Onkologie. 2013;36(5):266-72

Authors: Link H, Schmitz S

Abstract
Background: The aim was to re-evaluate the current prevalence and management of cancer-associated anaemia as defined by the World Health Organisation (WHO) and related risk factors. Patients and Methods: This was a prospective, 2-day web-based cross-sectional survey in cancer patients with non-myeloid malignancies in German outpatient clinics. Results: 89 centres collected data from 3,867 patients, of whom 74% received active cancer therapy.

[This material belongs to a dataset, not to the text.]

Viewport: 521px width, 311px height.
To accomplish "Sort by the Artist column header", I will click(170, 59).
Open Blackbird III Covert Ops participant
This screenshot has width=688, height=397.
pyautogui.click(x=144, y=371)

The median age was 65 years (range 19-99 years) and almost two-thirds were women; 68% of the patients had solid tumours (breast 34%, colorectal 17%, lung 8%), with 56% of them being metastatic; 73% had a WHO performance score of ≤ 1. The mean haemoglobin level was 12.0 ± 1.7 g/dl (± standard deviation; range 4.3-17.8 g/dl); the prevalence of levels below 12.0 g/dl was 49%. Two-thirds of these patients were not treated for anaemia; one-third received erythropoiesis-stimulating agents (12.6%), iron therapy (8.1%), transfusions (7.5%) or combinations thereof (8.0%) during the 4 weeks before evaluation. Chemotherapy, female sex, age and poor performance status were identified as significant anaemia-associated factors. Conclusions: The prevalence of untreated anaemia and the decreased performance status of cancer patients in Germany have hardly changed since the European Cancer Anaemia Survey (ECAS) in 2001. The treatment practice may not only be driven by guidelines and does not yet reflect new concepts of anaemia management.